Ivaldo Lemos Junior
Promotor de Justiça do MPDFT
Na época de Kepler, não era clara a distinção entre alquimia e química, astronomia e astrologia. A medicina, quem diria, também entrava nessa mistura, pois a administração de remédios estava associada à interpretação das estrelas, dos cometas. Das simpatias dos céus, enfim.
Em todos os níveis, existia gente séria e vigaristas. Até hoje é assim. Vejo por aí pessoas que se apresentam como “cientistas” e que não passam de picaretas de marca maior. Mas fazem pose compenetrada, exibem título de doutoramento não sei onde (nem como), repetem ad nauseam a senha “Estado laico” e assim sobrevivem, impressionando os incautos.
Alquimistas acreditavam na transformação de metais menos nobres em riquezas, como o chumbo em prata. O ouro poderia ser destilado e bebido (aurum potabile) como elixir da eterna juventude. A premissa era a unidade do cosmo, a mística que conecta tudo com tudo. Mas a base da modernidade científica é outra: leis, forças e explicações, fruto de observação, e observação precisa, minuciosa, testada, capaz de derrubar paradigmas milenares, se for o caso. Teorias se adaptam aos fatos e não o contrário.

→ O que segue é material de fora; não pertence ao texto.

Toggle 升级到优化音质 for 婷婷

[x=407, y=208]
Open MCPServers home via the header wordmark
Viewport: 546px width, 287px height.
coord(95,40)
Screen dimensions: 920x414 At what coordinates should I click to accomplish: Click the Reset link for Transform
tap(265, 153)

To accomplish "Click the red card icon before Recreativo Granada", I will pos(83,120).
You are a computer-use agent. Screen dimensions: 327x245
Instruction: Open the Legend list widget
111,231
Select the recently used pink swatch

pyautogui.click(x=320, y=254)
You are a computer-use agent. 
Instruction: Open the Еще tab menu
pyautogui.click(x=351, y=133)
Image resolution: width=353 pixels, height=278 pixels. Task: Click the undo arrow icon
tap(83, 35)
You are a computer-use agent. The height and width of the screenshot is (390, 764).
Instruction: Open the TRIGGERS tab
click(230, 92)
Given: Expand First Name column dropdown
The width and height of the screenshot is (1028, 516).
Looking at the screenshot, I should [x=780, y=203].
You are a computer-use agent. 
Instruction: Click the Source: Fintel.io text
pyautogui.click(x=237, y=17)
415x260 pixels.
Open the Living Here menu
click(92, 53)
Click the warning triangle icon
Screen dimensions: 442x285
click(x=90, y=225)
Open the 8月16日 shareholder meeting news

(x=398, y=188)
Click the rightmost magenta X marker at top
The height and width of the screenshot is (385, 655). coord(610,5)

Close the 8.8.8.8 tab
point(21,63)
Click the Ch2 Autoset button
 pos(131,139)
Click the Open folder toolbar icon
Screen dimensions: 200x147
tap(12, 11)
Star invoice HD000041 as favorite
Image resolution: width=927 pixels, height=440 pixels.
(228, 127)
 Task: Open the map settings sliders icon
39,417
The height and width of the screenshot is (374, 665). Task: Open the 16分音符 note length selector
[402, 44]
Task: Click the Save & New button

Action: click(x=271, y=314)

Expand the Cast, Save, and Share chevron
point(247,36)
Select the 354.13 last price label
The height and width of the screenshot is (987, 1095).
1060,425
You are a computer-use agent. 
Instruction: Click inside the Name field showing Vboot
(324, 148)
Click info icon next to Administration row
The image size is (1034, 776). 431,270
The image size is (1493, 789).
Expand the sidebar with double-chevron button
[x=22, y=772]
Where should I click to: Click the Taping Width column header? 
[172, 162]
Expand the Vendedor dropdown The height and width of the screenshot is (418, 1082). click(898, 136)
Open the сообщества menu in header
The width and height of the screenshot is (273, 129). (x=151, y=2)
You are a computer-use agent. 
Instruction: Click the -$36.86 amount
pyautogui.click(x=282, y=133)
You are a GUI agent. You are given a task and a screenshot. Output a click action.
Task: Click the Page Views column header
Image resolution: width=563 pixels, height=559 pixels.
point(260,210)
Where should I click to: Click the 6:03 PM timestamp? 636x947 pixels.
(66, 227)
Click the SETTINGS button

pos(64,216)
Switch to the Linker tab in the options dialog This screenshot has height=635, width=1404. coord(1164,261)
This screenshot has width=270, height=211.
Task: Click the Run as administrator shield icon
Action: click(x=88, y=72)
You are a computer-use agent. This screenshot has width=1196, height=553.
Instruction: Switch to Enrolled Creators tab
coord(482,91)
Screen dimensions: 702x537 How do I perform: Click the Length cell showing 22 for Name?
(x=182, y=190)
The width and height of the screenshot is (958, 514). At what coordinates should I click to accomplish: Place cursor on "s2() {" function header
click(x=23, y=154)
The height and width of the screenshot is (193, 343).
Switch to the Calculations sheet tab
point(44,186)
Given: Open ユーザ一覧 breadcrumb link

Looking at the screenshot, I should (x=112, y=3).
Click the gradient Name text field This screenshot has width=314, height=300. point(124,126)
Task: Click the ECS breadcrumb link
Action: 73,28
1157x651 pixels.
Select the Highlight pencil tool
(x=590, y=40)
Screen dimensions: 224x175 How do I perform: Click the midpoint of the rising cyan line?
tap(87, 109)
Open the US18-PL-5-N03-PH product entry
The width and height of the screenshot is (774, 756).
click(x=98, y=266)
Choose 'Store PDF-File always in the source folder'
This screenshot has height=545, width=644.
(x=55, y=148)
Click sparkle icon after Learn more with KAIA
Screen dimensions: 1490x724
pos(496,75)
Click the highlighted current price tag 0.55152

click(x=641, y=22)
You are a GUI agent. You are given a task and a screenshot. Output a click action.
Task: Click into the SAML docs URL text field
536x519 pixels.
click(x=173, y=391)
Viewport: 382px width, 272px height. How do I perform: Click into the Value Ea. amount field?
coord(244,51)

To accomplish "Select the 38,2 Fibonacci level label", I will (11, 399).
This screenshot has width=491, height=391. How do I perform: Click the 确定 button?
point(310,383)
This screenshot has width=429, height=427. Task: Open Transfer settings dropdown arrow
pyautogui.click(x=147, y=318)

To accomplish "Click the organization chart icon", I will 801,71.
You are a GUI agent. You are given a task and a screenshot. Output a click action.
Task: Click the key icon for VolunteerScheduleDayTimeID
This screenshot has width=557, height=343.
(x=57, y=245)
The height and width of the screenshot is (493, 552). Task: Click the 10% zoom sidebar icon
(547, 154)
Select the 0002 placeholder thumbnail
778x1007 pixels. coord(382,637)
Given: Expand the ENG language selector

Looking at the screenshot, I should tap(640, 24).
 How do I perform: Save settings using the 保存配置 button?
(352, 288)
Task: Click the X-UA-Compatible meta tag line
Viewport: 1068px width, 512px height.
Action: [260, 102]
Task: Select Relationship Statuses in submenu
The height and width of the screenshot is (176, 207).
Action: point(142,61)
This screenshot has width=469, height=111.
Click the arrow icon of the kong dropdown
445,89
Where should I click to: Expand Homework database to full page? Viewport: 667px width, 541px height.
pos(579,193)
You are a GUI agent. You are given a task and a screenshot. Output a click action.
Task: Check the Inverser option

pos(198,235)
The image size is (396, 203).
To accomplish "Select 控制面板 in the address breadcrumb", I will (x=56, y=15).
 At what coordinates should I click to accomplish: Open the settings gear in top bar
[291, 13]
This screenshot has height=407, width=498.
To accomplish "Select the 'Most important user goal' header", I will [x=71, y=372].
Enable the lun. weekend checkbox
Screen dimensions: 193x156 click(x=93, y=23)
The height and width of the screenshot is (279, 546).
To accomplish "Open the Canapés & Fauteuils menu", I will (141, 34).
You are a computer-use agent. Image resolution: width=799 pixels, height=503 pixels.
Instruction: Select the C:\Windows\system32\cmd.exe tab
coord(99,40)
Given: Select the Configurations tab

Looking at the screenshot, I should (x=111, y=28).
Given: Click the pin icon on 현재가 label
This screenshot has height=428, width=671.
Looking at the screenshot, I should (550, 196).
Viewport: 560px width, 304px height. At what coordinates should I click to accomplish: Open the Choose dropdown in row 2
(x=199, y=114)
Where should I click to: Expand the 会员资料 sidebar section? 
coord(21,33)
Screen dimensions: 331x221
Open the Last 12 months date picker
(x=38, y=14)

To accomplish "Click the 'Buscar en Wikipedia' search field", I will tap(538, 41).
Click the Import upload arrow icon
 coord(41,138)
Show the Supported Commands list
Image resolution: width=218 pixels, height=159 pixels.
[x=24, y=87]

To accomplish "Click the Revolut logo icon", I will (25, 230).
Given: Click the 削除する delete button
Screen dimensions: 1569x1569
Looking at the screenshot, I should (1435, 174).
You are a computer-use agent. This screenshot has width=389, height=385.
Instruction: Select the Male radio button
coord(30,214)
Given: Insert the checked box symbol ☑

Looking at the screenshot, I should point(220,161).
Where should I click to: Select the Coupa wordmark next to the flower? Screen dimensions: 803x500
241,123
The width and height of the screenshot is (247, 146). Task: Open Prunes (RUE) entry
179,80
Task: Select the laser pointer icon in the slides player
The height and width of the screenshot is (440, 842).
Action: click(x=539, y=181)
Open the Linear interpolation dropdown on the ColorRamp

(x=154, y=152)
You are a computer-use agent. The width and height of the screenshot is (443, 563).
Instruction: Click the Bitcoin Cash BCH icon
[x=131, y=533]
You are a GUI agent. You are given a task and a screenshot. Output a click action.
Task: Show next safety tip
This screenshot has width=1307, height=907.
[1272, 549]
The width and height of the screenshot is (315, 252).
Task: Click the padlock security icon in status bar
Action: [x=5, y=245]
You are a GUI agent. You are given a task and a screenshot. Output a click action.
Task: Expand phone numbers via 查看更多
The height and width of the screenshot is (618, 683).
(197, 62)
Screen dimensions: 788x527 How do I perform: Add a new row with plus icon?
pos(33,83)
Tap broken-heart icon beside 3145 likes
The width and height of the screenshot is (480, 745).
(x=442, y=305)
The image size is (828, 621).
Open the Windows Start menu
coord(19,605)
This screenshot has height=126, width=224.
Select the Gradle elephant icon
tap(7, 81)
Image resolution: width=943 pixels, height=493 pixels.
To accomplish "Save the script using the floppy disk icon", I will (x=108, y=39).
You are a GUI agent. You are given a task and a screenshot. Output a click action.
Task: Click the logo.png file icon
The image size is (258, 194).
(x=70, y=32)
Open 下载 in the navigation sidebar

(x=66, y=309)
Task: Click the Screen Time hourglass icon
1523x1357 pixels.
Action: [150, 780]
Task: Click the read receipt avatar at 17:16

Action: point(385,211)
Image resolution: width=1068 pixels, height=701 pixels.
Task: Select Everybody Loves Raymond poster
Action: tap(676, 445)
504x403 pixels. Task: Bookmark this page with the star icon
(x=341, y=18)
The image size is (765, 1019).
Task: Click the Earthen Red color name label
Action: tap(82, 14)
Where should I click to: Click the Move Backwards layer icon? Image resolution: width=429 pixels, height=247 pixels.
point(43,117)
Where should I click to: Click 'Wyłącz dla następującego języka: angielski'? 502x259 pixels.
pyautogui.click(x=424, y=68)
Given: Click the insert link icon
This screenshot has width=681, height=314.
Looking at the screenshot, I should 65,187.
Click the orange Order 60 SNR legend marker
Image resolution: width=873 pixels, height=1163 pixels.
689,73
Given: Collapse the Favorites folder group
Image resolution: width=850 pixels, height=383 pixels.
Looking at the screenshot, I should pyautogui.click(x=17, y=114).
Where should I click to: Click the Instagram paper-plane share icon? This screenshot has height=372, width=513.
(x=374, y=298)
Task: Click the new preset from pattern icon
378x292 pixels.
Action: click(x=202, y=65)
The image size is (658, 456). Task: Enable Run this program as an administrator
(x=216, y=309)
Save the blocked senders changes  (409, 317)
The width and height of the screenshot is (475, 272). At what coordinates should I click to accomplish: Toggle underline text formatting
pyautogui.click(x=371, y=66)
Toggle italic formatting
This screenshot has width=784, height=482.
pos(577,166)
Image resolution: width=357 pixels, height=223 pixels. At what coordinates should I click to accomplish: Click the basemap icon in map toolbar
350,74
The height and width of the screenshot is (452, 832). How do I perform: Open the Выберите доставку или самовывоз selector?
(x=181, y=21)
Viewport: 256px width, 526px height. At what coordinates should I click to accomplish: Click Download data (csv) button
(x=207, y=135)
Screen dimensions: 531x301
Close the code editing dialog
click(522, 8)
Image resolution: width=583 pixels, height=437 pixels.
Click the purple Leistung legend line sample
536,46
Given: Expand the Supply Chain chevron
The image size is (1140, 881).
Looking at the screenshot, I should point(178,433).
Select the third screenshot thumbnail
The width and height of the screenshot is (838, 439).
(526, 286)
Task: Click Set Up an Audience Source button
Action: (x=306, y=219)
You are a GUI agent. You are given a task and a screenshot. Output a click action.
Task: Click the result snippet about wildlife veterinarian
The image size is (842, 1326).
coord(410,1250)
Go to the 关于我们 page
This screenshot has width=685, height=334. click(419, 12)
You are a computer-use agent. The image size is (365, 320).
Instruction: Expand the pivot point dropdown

Nesse sentido, Kepler era um homem moderno, porque não estava disposto a acompanhar a tradição aristotélico-ptolomaica nem a se engajar no sistema tychônico, simplesmente porque nada disso se coadunava com seus cálculos matemáticos, ou então por uma questão banal de comodidade particular. Mas, em outros aspectos, Kepler nada tinha de moderno. Na verdade, ele foi um misto complexo entre a humildade cristã e a presunção científica.
Kepler não aceitou ser médico e não chegou a testemunhar a habilitação da medicina como uma das ocupações mais respeitáveis, se não a mais; o seu tempo era de Molière e das gozações que fazia com os curandeiros em suas peças.